TASK REQUIREMENTS
Collect every line in the entries below that contains the word "Instruction".

RECORDS PROVIDED
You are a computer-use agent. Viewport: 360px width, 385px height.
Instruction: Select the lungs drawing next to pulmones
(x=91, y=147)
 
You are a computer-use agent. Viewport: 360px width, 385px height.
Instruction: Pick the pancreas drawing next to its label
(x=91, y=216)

REPLY
Instruction: Select the lungs drawing next to pulmones
Instruction: Pick the pancreas drawing next to its label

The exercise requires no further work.